RODNEY HIDE (Leader—ACT)
: I move,
That the House take note of miscellaneous business. It is Gifted Awareness Week, and what I would like to cover today is the misinformation and prejudice we often have, and that I certainly had, about the gifted. I was sad to hear that the Minister of Education himself has this misinformation and prejudice about the difficulties and the facts of gifted education in New Zealand.

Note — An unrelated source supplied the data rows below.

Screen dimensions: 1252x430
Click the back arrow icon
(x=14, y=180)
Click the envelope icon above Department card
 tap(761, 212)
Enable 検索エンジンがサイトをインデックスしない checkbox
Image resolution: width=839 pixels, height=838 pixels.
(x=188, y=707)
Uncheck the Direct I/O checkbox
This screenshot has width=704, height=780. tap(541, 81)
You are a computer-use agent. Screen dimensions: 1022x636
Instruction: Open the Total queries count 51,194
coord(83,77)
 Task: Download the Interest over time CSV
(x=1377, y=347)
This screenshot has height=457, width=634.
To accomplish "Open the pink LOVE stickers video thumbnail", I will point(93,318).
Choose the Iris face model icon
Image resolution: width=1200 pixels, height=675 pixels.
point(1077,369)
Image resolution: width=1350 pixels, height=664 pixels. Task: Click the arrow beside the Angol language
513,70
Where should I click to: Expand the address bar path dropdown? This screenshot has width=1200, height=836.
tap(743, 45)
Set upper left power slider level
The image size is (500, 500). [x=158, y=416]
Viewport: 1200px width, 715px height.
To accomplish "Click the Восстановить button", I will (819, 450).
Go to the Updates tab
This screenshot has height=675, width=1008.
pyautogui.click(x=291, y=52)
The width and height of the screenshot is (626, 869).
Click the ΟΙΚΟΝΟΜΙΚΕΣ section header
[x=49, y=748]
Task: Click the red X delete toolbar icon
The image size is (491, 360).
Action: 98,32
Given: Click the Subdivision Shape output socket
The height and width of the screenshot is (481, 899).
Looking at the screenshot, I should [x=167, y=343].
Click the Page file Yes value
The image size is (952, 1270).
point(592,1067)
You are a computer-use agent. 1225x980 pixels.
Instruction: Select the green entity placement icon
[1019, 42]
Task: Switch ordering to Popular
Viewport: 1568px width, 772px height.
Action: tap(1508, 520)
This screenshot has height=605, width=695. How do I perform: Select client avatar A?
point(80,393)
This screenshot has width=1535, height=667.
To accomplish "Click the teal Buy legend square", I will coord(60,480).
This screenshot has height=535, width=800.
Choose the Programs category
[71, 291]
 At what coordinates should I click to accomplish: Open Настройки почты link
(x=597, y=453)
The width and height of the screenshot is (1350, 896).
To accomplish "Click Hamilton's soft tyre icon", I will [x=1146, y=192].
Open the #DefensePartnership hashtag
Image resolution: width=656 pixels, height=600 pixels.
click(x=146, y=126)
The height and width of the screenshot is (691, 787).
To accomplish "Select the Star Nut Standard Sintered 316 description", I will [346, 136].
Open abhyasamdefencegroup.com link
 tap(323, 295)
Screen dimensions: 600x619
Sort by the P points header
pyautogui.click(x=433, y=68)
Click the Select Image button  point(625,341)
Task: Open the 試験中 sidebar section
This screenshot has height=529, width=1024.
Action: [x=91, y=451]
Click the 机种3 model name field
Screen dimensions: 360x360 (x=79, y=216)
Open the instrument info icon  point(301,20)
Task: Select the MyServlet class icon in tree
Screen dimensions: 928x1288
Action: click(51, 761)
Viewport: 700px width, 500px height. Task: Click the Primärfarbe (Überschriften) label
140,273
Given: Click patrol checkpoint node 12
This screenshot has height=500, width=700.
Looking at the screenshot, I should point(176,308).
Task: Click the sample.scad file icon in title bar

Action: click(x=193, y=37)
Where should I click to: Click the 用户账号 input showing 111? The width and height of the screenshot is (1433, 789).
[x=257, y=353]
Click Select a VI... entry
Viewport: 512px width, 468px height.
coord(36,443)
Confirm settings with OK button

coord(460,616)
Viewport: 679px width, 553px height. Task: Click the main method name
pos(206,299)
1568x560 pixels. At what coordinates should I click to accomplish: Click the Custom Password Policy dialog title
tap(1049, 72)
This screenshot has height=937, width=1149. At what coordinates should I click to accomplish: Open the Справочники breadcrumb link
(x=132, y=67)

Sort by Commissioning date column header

Let me just explain that gifted children occur across all races in New Zealand and across all socio-economic groups. Typically, siblings are gifted, so if a parent has a gifted child, he or she often has two or three gifted children. Sadly, these children are not catered for in mainstream education as the Minister says. I heard of one child who will be expelled from preschool this week. These kids are not adequately looked after within our mainstream education. We feel a prejudice against them because we wonder why those parents should be bothered or worried that their child is gifted; we worry about those who are not. Well, I can tell the House that it is heartbreaking to see the parents of gifted children struggling to keep them at school and manage them at home. Oftentimes gifted children also have disabilities, like Asperger’s syndrome, autism, dysgraphia, or dyslexia, so they have that added complication.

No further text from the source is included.